INCORPORAÇÃO DE VANTAGEM PESSOAL – AUTONOMIA FINANCEIRA DO ENTE FEDERATIVO

Em julgamento de mandado de segurança em que se buscava garantir o recebimento de verba relativa a Vantagem Pessoal Nominalmente Identificada – VPNI suprimida em razão da posse em outro cargo público, o Conselho Especial, por maioria, denegou a ordem. Segundo o Relator, o impetrante tomou posse no cargo de Procurador do Distrito Federal e almejava continuar recebendo a VPNI referente aos quintos e décimos adquiridos anteriormente pelo exercício de função comissionada junto do STJ. Nesse cenário, o voto predominante entendeu que a imposição ao Distrito Federal de arcar com ônus financeiros decorrentes de direitos concedidos ao servidor pela União fere a autonomia política e financeira garantida constitucionalmente aos entes estatais.

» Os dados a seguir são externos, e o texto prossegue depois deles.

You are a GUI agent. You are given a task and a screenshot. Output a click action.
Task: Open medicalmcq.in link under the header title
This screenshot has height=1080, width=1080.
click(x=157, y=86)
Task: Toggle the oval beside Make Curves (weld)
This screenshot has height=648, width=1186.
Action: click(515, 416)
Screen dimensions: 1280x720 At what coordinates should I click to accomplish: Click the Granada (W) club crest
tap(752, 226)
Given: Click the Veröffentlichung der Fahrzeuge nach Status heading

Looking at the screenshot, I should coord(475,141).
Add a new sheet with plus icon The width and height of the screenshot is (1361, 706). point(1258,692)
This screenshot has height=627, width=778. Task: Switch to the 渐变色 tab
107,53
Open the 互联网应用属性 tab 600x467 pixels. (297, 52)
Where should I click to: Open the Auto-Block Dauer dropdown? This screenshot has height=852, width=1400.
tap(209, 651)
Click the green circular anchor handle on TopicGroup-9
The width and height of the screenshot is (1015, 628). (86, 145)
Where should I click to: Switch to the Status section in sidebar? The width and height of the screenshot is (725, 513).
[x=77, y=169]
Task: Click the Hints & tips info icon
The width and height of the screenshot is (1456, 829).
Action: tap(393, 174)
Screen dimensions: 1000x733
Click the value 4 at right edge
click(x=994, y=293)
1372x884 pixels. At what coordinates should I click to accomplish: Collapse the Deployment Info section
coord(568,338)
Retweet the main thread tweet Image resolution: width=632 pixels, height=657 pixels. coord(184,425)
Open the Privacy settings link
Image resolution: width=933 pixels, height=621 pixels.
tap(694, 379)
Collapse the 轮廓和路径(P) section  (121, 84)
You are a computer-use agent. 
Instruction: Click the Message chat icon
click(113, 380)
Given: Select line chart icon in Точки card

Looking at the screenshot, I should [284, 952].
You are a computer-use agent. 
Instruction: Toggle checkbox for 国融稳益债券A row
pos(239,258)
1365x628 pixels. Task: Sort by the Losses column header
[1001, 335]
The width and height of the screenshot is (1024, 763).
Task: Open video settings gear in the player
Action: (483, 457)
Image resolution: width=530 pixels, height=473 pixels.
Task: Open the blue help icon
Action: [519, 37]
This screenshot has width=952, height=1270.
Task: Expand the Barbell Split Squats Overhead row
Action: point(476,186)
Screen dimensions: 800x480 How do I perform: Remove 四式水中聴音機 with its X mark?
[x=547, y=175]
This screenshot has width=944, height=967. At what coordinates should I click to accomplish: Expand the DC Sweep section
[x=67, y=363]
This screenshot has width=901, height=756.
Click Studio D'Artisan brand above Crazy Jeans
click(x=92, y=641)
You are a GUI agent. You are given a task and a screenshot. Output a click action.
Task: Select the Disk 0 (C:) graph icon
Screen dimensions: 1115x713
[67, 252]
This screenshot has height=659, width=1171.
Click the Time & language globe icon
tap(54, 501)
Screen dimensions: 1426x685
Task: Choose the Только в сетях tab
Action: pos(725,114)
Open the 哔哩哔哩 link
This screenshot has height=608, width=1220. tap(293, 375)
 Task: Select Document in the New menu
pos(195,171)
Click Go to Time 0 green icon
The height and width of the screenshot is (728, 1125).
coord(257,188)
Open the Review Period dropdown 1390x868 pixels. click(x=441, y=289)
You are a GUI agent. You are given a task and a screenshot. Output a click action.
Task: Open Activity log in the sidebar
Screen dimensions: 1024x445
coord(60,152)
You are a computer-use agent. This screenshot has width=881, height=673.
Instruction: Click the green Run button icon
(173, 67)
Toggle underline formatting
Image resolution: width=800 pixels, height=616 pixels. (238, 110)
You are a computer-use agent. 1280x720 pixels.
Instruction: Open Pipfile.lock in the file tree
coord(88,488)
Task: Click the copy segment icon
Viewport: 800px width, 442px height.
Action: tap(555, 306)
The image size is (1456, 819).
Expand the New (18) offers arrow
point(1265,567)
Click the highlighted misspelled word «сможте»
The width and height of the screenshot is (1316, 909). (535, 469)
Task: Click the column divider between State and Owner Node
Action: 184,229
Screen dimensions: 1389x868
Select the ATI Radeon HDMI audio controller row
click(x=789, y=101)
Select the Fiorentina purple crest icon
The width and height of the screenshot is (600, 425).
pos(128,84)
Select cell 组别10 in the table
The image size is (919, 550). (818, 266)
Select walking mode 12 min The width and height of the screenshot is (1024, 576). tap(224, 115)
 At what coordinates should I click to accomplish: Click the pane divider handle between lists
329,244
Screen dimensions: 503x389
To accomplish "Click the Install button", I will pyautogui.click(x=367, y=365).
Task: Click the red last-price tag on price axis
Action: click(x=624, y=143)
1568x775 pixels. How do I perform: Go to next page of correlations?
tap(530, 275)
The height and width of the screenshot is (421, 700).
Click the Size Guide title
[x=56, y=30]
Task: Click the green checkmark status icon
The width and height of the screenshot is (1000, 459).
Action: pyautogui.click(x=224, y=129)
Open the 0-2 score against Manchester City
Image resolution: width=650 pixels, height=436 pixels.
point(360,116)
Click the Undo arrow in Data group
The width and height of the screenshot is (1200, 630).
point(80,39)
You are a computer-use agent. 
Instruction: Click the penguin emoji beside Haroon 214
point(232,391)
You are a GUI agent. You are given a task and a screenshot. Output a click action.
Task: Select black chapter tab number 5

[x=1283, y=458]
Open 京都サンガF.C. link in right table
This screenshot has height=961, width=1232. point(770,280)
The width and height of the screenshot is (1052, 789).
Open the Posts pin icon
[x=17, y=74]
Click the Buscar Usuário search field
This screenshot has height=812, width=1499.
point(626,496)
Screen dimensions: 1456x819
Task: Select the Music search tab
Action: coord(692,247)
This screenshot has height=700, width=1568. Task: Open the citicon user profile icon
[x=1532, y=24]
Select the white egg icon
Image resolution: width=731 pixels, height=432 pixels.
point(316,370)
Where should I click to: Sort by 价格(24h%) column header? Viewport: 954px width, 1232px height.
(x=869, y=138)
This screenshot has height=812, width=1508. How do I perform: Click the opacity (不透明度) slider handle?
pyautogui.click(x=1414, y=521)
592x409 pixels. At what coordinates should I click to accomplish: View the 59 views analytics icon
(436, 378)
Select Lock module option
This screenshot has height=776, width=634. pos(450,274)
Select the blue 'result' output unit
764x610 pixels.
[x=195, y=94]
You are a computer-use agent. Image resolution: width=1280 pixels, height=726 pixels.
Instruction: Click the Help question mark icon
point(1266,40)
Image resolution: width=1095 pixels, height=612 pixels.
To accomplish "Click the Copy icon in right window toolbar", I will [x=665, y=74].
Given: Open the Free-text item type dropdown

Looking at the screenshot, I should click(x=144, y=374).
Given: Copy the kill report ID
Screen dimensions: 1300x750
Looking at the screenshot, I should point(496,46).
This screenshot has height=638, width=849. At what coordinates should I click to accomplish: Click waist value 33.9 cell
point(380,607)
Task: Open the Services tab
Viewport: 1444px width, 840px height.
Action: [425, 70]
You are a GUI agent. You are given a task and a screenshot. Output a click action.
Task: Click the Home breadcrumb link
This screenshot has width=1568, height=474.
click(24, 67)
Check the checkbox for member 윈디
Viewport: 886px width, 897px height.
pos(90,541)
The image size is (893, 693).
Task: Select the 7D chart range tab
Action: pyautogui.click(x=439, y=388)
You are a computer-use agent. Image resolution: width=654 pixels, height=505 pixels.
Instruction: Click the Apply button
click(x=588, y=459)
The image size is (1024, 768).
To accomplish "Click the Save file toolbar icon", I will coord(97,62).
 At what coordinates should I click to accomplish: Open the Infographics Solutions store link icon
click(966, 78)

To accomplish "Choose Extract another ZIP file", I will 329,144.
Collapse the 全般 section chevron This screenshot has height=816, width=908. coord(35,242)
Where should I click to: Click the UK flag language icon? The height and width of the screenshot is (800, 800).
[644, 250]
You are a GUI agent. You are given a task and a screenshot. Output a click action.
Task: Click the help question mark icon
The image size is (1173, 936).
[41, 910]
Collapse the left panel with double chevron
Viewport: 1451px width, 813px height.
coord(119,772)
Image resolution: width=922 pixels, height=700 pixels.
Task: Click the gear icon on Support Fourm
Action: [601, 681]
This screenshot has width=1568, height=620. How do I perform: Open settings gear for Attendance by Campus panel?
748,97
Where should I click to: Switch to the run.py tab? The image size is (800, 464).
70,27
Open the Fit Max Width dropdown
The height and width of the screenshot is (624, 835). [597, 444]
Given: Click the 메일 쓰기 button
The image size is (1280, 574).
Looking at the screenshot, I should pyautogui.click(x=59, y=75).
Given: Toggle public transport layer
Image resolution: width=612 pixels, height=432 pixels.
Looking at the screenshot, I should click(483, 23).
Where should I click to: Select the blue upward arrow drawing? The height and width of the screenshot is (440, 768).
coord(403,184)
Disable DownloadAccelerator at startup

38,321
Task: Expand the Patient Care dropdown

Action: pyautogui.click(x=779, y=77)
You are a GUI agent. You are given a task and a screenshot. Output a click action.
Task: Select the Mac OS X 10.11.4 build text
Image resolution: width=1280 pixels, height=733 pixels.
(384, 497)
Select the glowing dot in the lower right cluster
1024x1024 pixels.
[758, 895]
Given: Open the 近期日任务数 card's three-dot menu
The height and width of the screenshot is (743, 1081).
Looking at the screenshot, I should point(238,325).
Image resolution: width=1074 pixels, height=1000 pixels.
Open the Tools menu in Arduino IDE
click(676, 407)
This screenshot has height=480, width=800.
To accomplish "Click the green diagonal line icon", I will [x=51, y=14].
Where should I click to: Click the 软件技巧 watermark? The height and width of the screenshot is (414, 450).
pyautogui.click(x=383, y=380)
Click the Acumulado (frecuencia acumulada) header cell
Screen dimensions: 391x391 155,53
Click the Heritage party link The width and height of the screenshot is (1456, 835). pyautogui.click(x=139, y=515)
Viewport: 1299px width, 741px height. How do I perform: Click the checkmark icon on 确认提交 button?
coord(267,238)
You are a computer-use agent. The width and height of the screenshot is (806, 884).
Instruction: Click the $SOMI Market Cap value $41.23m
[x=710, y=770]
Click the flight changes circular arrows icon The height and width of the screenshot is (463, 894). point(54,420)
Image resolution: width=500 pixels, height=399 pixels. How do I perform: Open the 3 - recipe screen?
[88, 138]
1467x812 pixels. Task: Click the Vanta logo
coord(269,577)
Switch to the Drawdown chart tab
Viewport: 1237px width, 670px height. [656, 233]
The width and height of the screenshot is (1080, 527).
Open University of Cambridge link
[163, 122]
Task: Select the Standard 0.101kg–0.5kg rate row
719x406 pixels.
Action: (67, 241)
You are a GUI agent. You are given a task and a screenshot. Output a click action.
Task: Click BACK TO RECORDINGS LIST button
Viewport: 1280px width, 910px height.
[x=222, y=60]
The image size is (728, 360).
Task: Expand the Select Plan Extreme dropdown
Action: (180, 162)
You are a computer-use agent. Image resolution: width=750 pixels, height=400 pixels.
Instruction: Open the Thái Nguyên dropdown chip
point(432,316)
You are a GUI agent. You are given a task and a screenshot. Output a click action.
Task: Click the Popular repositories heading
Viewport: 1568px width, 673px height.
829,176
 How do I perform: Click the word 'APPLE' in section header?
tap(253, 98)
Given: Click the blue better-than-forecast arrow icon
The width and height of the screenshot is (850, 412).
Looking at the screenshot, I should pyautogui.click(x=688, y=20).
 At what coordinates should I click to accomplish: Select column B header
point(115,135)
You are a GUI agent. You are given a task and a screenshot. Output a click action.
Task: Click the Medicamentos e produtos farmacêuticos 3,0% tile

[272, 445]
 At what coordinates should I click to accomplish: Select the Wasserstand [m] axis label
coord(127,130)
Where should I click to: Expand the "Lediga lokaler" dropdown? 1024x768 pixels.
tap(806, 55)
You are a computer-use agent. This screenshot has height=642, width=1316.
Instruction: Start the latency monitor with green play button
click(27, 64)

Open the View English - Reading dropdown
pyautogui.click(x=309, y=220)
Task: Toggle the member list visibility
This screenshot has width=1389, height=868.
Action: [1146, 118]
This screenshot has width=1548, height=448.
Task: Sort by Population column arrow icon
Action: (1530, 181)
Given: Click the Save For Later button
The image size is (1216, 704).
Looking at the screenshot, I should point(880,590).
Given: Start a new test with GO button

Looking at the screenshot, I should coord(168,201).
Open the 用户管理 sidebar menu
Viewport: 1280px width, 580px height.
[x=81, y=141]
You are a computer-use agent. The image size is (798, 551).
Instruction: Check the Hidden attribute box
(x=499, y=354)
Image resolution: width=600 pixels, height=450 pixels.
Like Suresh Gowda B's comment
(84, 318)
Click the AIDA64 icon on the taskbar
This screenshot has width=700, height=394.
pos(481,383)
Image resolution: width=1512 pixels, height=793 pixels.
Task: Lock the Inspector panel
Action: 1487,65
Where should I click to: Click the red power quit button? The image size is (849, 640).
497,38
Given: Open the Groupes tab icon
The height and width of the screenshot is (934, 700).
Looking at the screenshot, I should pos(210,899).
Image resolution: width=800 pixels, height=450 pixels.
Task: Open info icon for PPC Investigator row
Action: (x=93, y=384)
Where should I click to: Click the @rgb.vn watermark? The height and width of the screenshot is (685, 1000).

Com efeito, o voto prevalecente destacou que a posse do servidor ocorreu depois do advento da Lei Orgânica do DF, segundo a qual o tempo de serviço público Federal, Estadual ou Municipal será computado integralmente para os efeitos de aposentadoria e disponibilidade (art. 41), nada mencionando sobre outros benefícios eventualmente concedidos nas referidas esferas de poder. Dessa forma, o Colegiado, majoritariamente, não reconheceu o direito líquido e certo de o impetrante incorporar a vantagem pessoal nominalmente identificada à sua remuneração. Por seu turno, o voto minoritário filiou-se ao posicionamento do STJ, exarado no AgRg no RMS 21.407/DF, de que a incorporação de quintos é devida ao servidor, ainda que ela tenha ocorrido no exercício de cargo ou função comissionada em outro ente da Federação, pois constituem vantagens pessoais, não podendo ser retiradas do patrimônio jurídico do beneficiário, sobre pena de ferir seu direito adquirido.

 

Acórdão n.729803, 20130020158435MSG, Relator: MARIO-ZAM BELMIRO, Relator Designado:GEORGE LOPES LEITE, Conselho Especial, Data de Julgamento: 10/09/2013, Publicado no DJE: 07/11/2013. Pág.: 48.